Still, the partnership gives MPI unusual flexibility. It doesn't prevent MPI from reaching a similar agreement with another company, providing yet more capital and operating benefits. This kind of relationship also can be particularly advantageous to young, still unprofitable companies. Because some offshore companies aren't required to show minority investments on their financial statements, they're not especially concerned with whether their investment is making money. Capturing technology, say, or U.S. distribution, might be their main objective.
While no one should ignore the opportunities that foreign companies are offering, no one should underestimate the potential problems either. "Culturally there's a kind of paranoia on both sides," says an executive who sold his company to a large foreign corporation more than a year ago. "They don't have complete trust in us. There are suspicions back and forth. I think they tell us as much as they think we need to know."
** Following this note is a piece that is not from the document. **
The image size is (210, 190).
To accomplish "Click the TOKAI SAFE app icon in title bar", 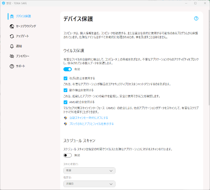I will [x=4, y=3].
Yet this entrepreneur counts his sale as a successful one. He notes that many acquired companies complain about the same thing, even if their new parents hail from the good old U.S.A. What he didn't add is: capital is capital. Foreign companies' dollars are just as green as anyone else's. And for now, anyway, they're handing a lot of them out.
SCOUTING THE WATERS
How to shop for foreign investors
Offshore acquisitors are seeking stakes in an array of businesses. And their interests are likely to become even more diverse because each foray into a particular U.S. market creates a ripple effect. To safeguard their customer relationships, for example, Japanese auto suppliers have already begun to follow Japanese car manufacturers to the United States.
Troubled companies need not apply. Most foreign buyers "are not interested in helping companies work out problems," explains James Martens, a managing director of Peers & Co., based in New York City. "They'd rather pay more for a good company than buy a possible bargain with problems."
The key element to think about in looking for a foreign investor is strategy. The foreign investor is after a specific feature -- a market, distribution system, technology -- that can be linked to the business at home. Here's how to proceed:
* Research the candidates. Contact trade associations, locate foreign business directories, and read the global industry reports published by brokerage houses to learn more about your foreign competition. Don't rule out foreign companies that make your raw materials or buy what you make -- they're potential suitors, too.
* Do their thinking for them. Analyze your company's strengths and weaknesses. Look hard for unique or proprietary features -- and figure out which foreign company needs them.
* Find a financial intermediary. Foreign banks and investment banks are here in number. They're a logical first stop. Large U.S. banks, too, have extensive foreign ties. They, like domestic investment banks, should be able to help or guide you to someone who can.